+++ Records for this exercise

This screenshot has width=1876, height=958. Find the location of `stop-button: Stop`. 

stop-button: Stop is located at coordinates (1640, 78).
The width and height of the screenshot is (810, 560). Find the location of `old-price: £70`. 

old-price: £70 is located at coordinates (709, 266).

++++++
+++ Records for this exercise

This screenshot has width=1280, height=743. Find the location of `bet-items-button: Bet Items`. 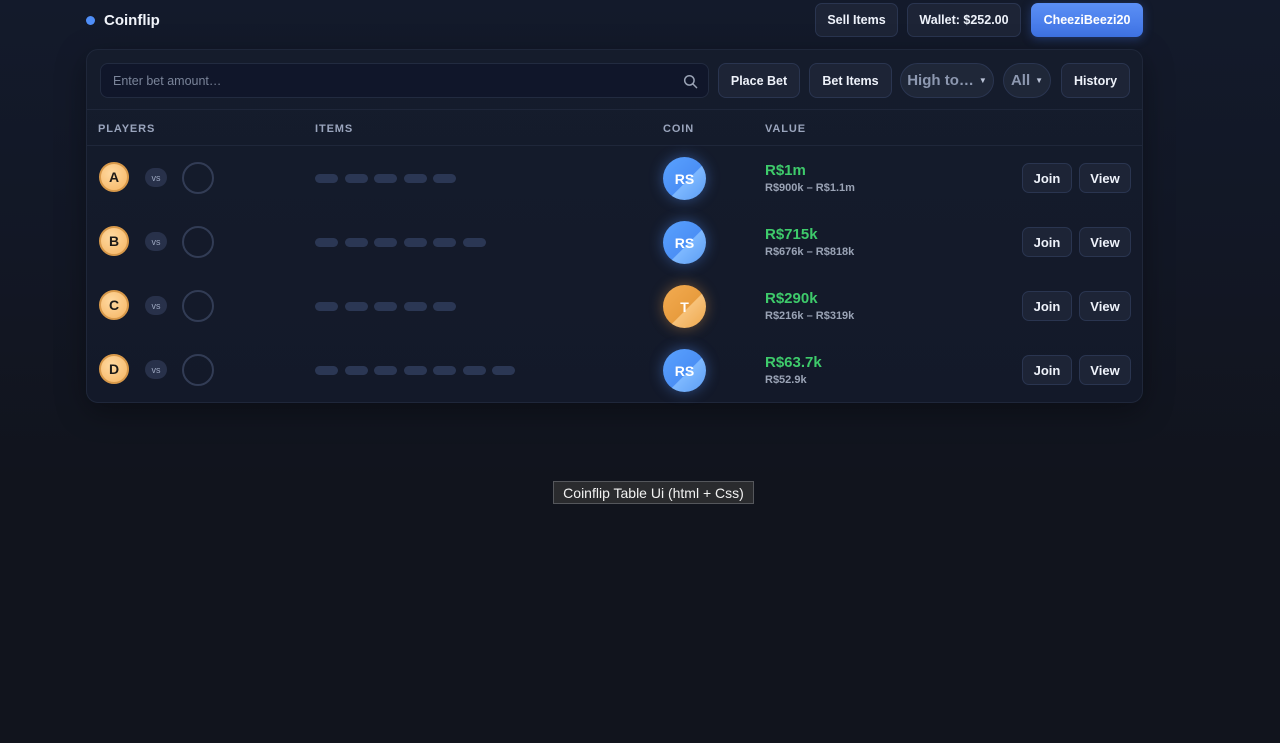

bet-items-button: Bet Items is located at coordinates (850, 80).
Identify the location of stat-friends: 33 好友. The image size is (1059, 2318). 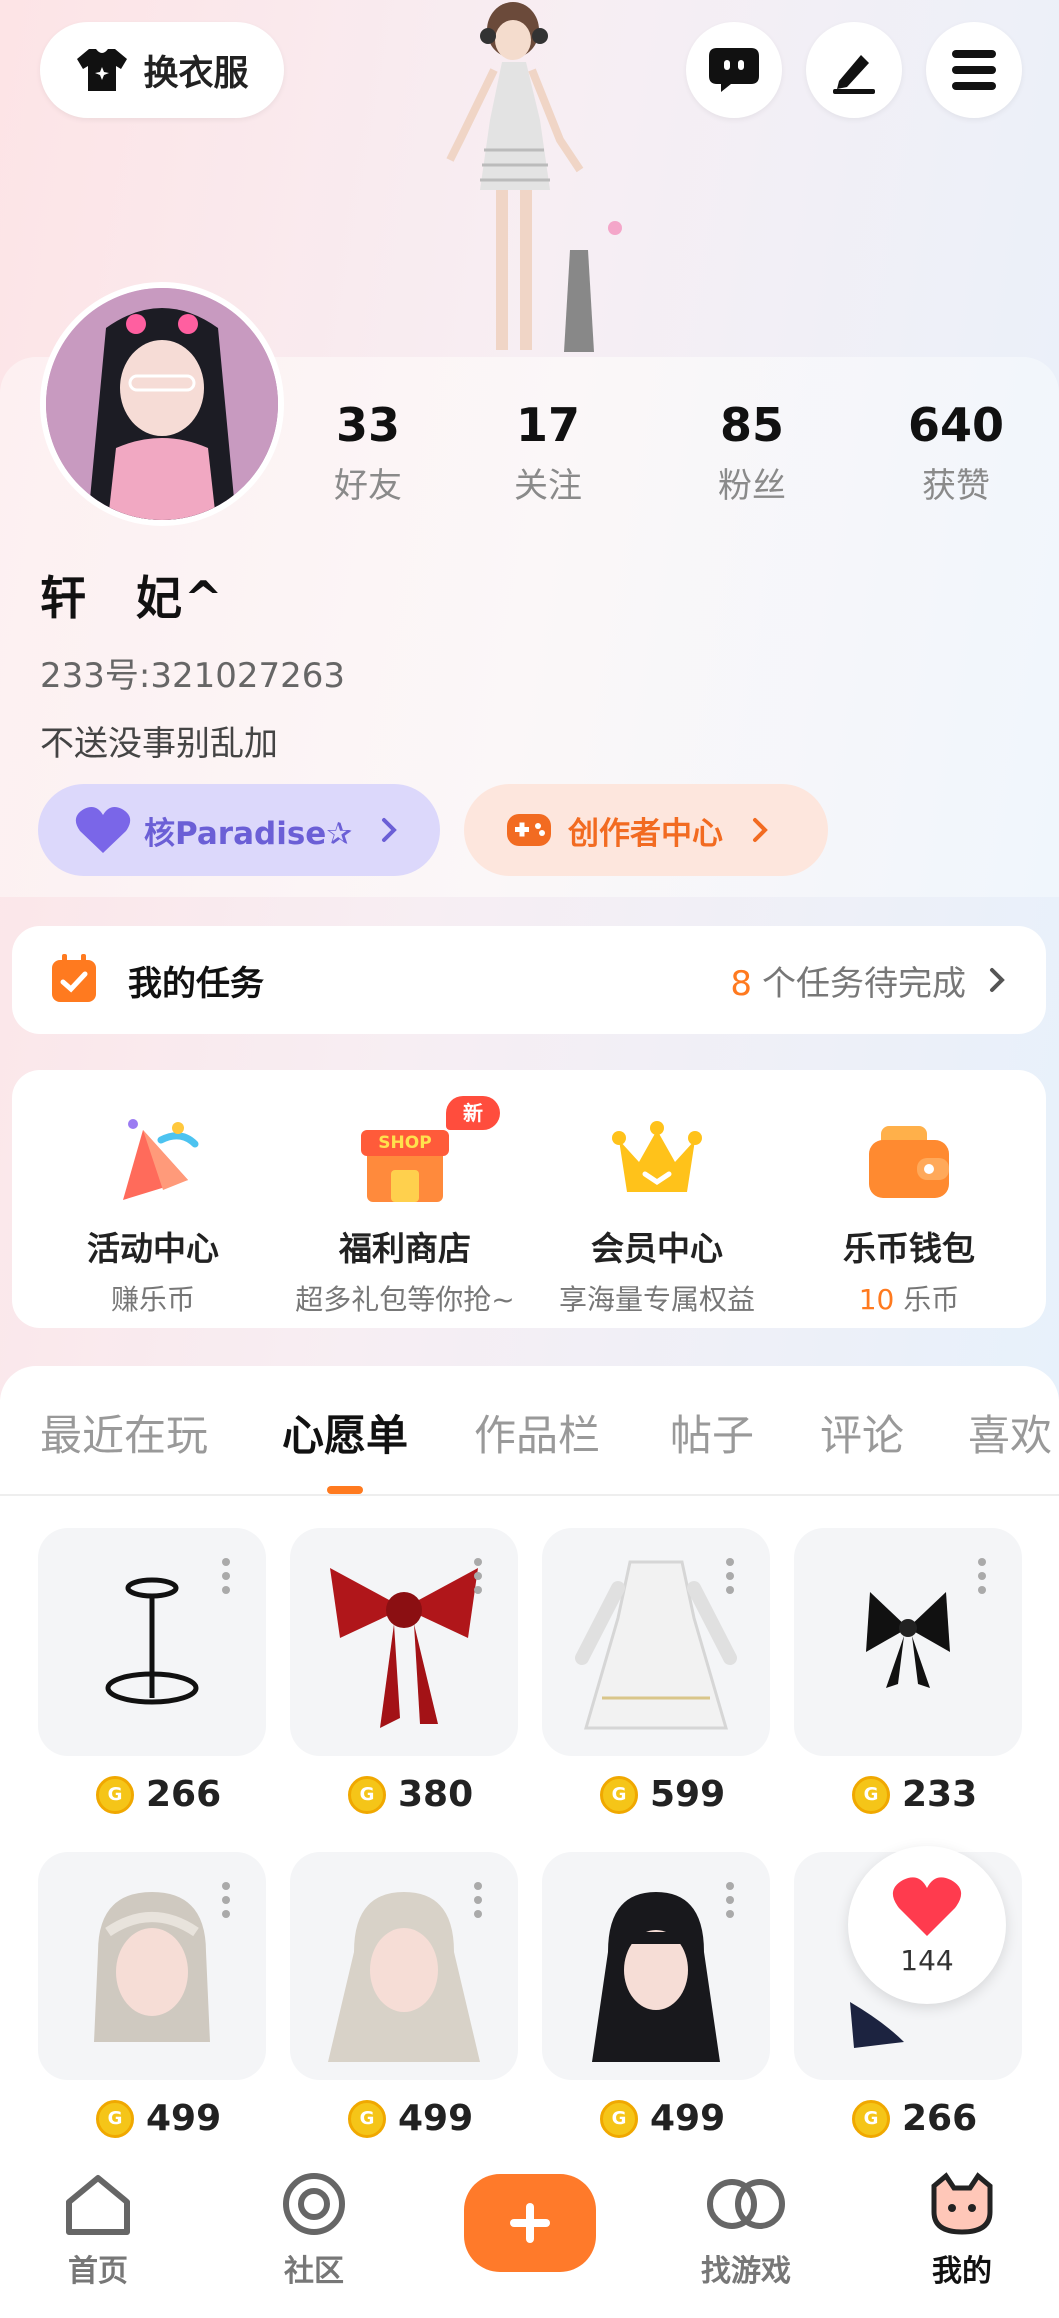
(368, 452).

++++++

> Required action
Return the data from the line with "This screenshot has width=1280, height=743." to the line with "(368, 452).", including both lines and reproducing them verbatim, but leave the pictures out.

> Your solution
This screenshot has width=1280, height=743. Find the location of `bet-items-button: Bet Items`. 

bet-items-button: Bet Items is located at coordinates (850, 80).
Identify the location of stat-friends: 33 好友. The image size is (1059, 2318). 
(368, 452).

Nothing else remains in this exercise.